• [What you will do]: All entries are to be transcribed verbatim, but images are not carried over.

[Information provided Boundary: Start]

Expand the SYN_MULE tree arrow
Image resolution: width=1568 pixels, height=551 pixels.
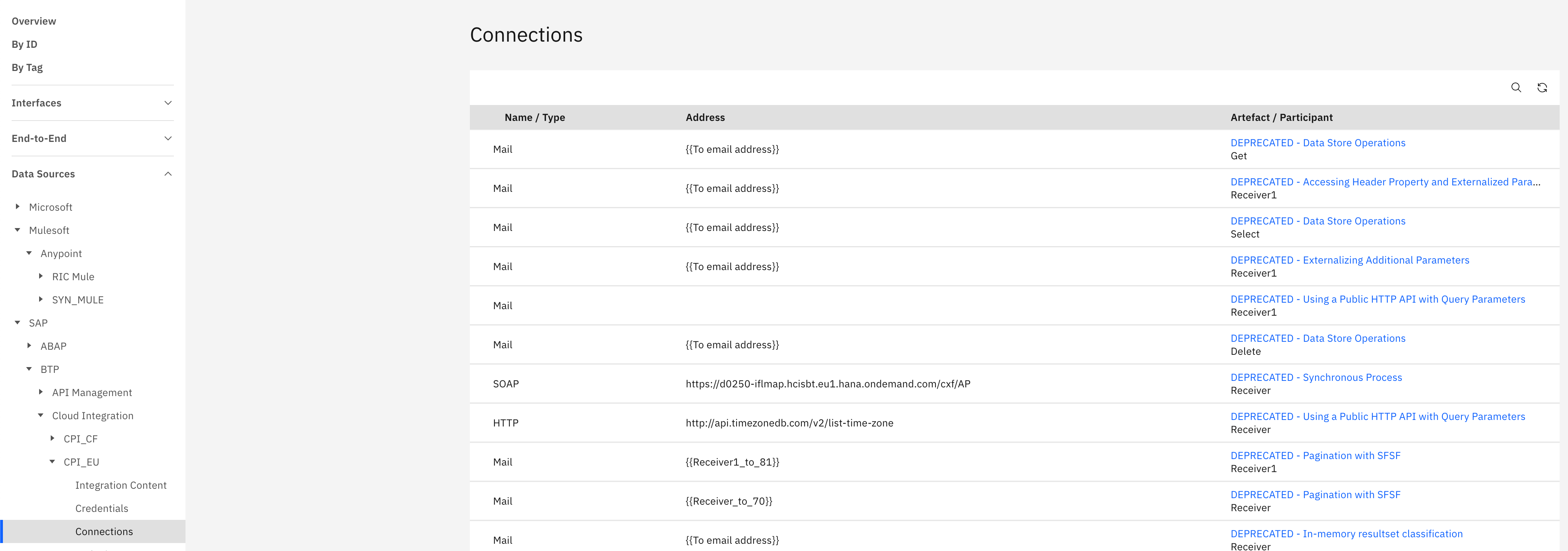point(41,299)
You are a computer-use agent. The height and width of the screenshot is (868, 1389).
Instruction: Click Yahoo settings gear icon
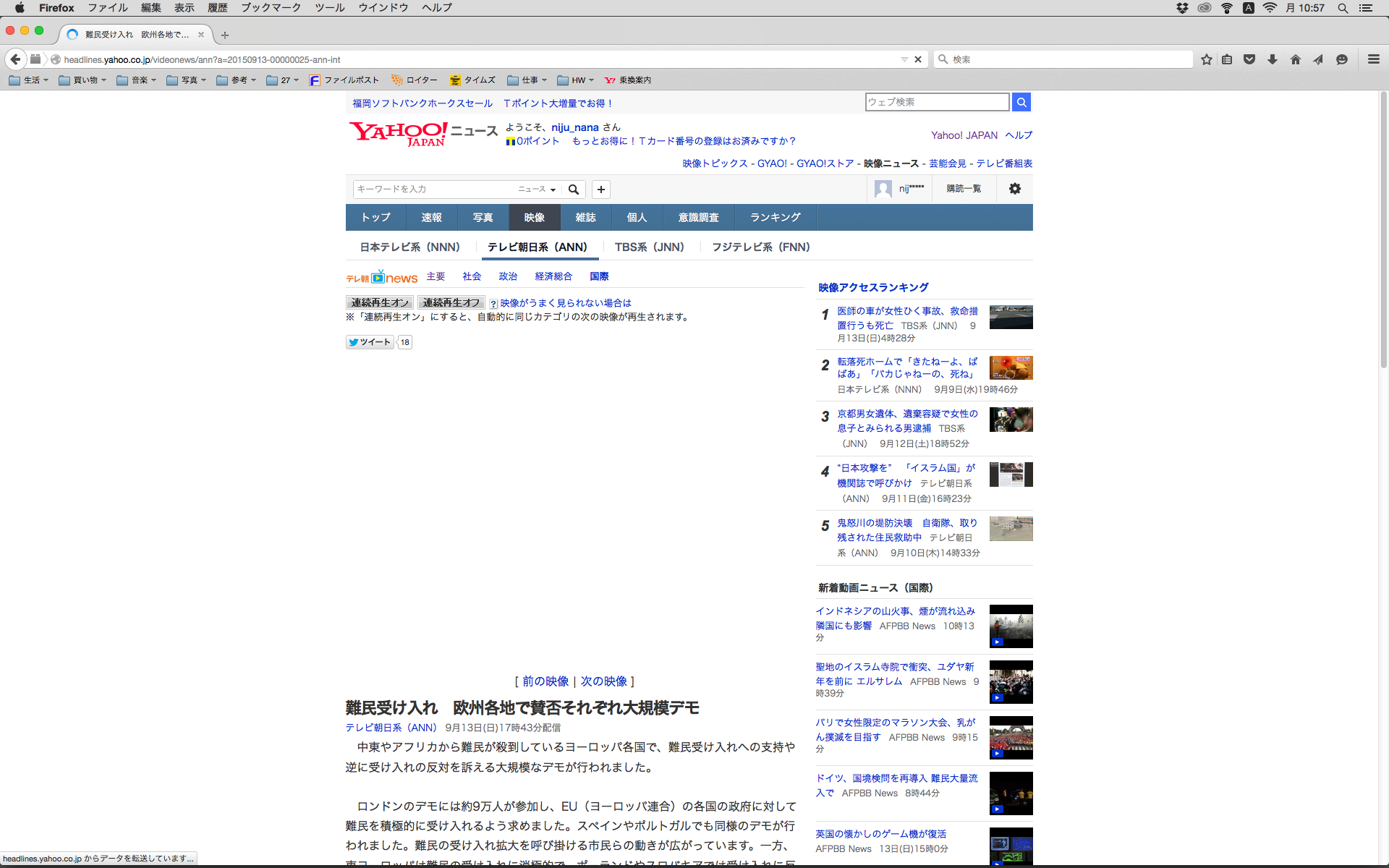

[Information provided Boundary: End]

• [Finished exercise]:
Expand the SYN_MULE tree arrow
Image resolution: width=1568 pixels, height=551 pixels.
point(41,299)
You are a computer-use agent. The height and width of the screenshot is (868, 1389).
Instruction: Click Yahoo settings gear icon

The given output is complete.